20~Küçük Umutlar

13.3K 996 29
                                    

Genç kız ellerini sıkı sıkı önünde kenetlemişti ve zindanın kirli zemininden gözlerini ayırmıyordu. Bu yaşına kadar kimseye güvenmemişti. Çünkü güvenin kolayca paylaşılacak bir kavram olmadığına inanıyordu. Gözleri sımsıkı kapattı. Ona daha yeni kendisini sevdiğini söylemiş bir adam tarafından suçlanmıştı. Evet kolay paylaşamayacağı şeylerden birisinin de kalbinin olduğunu kendisine hatırlatmanın tam vaktiydi.

***

Daniel Londra'da ki evinin çalışma odasında, karanlıkta oturuyordu. Kaybettiklerini düşünüyordu. Lanetlenmiş olmalıyım diye geçirdi aklından... Önce Cristabel şimdi de Anna. Aşk konusunda kesinlikle lanetlenmiş olmalıydı. Kalbini kaptırdığı iki kadın da onu sırtından bıçaklamıştı. Birden aklına Leydi Westland ile evlenecek olması geldi. Yüreği sıkıştı. O kadınla nasıl evlenebilirdi? Onu sevmiyordu, çekici bulmuyordu. Kendisini ona çeken hiçbir etken yoktu. Gülümsedi acıyla. Bu zamana kadar hangi dük severek evlenmişti sanki. Hepsi bir erkek evlat edinip soylarını devam ettirmek için kraliyetin yazılı olamayan bu kanununu yerine getirmişlerdi bir şekilde. Ama annesiyle babası istisnaydı. Onlar deli gibi aşıklardı. Babası ölene kadar o aşkı iliklerine kadar hissetmişti Dan. Hatta babası öldüğünde annesinin sanki bir yarısı da onunla beraber göçüp gitmişti bu dünyadan. Kader ona ailesindeki gibi bir aşk bahşetmemişti ne yazık ki. O da sevmediği bir kadınla evlenirdi. Zaten şu saatten sonra aşkın pek de bir önemi yoktu gözünde. Zor itiraf etmişti... Hem kendisine hem ona... Ve erken kaybetmişti...

Bir Hafta Sonra...

Anna sırtı dimdik bir şekilde beyaz peruklu yargıcın karşısında duruyordu. Bu işten kurtulacaktı. Kesinlikle. Ve intikamını alacaktı.

'Leydi Annabella Sellington.'

Genç kız bir adım öne çıkarak yemyeşil gözlerini yargıca dikti. Bir haftalık süreçte üstü başı kir içinde kalmıştı. Ama yeşil gözlerindeki parıltı asla kaybolmamıştı.

'Evet sayın yargıç.'

'Leydi Valeria Westland'a karşı gerçekleştirdiğiniz cinayete teşebbüs suçundan idamınız isteniyor. Kendinizi nasıl savunacaksınız.'

Anna bir halktan oluşan jüriye bir de beyaz peruklular ordusuna baktı.

'Suçsuzum efendim.'

'Nasıl size inanalım? Hançer Hint yapımı ve sizin belli bir süre Hindistan'da yaşadığınız kayıtlarda yazıyor.'

Anna alaycı bir kahkaha attı. Kendisine engel olamamıştı. Bu adamların gözü ne kadar kördü. Eğer onu öldürecek olsa arkasında böylesine bariz bir iz bırakacağını nasıl düşündüklerine anlam veremiyordu.

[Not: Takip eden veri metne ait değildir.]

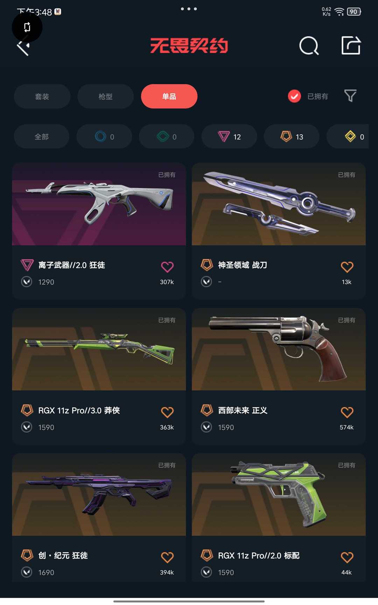Select the 单品 tab
The width and height of the screenshot is (378, 605).
pos(169,96)
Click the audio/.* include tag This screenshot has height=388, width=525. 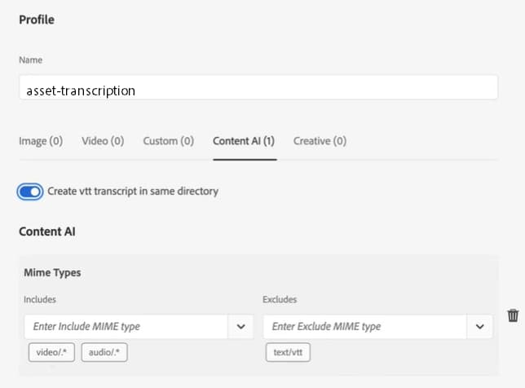[104, 353]
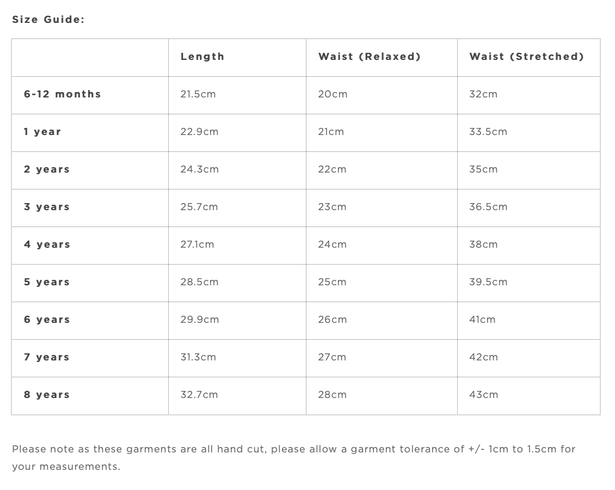This screenshot has width=615, height=490.
Task: Select the 2 years row label
Action: pyautogui.click(x=47, y=169)
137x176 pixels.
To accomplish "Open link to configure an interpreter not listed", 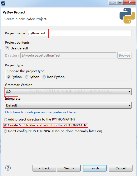I will click(x=42, y=112).
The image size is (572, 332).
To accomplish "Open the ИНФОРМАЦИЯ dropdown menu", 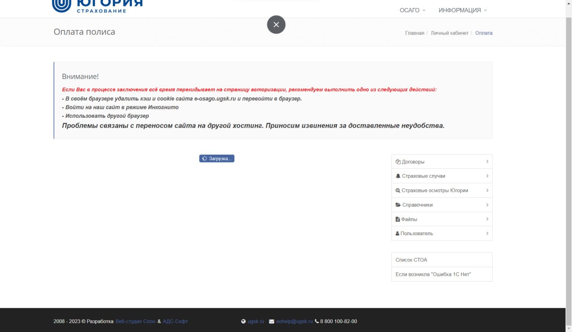I will click(x=463, y=10).
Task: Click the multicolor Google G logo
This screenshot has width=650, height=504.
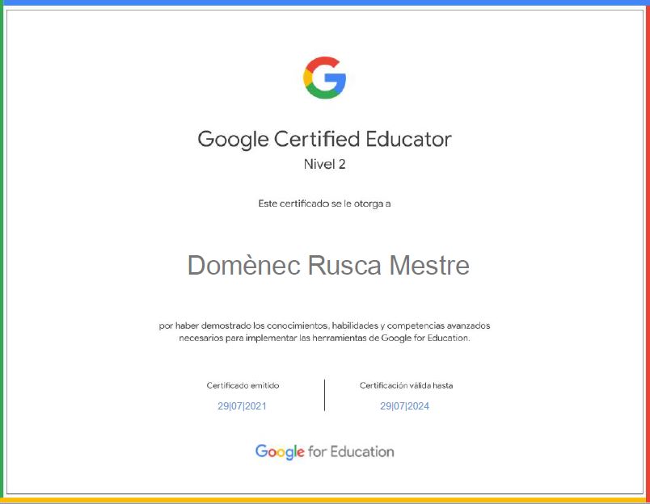Action: (325, 78)
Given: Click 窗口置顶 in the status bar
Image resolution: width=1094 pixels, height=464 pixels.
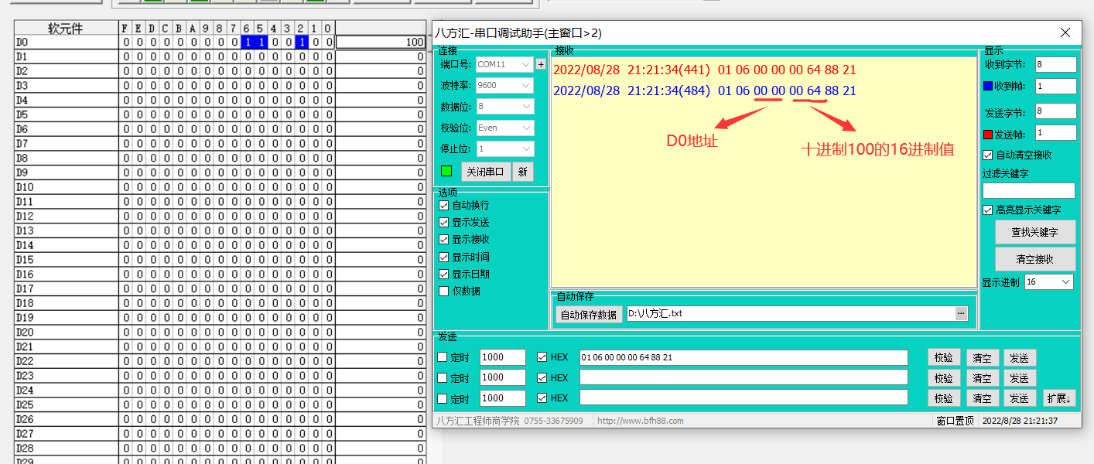Looking at the screenshot, I should pos(955,421).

'Ben öldürmedim. Zaten öldürsemde arkamda böyle kolayca beni işaret edecek bir ipucu bırakmazdım. Emin olabilirsiniz.'

Jüriden hayret nidaları yükselirken yaşlı yargıç bir kahkaha koyverdi. Hemen ardından bu davranışının bir dava salonuna yakışmadığını anlamış olacak ki öksürerek toparlanmaya çalıştı.

'Şikayetçi olan bayan kraliyet ailesine mensup, saygın bir leydi. Neden yalan söylesin bize?'

'Neden kraliyet kanı taşıyanlar yalan söyleyemez mi?'

Yargıç bir kez daha öksürdü ve bu seferde jürinin gülüşlerini susturmakla uğraştı.

'Söylemezler tabi ki Leydi Sellinton! Kendinize gelin!'

'Gayet kendimdeyim efendim. Hem söyledikleri bariz bir şekilde ortada... Bizzat kral bile...'

Ama yargıç elindeki tokmağı hızla vurarak onun  sözünü kesti.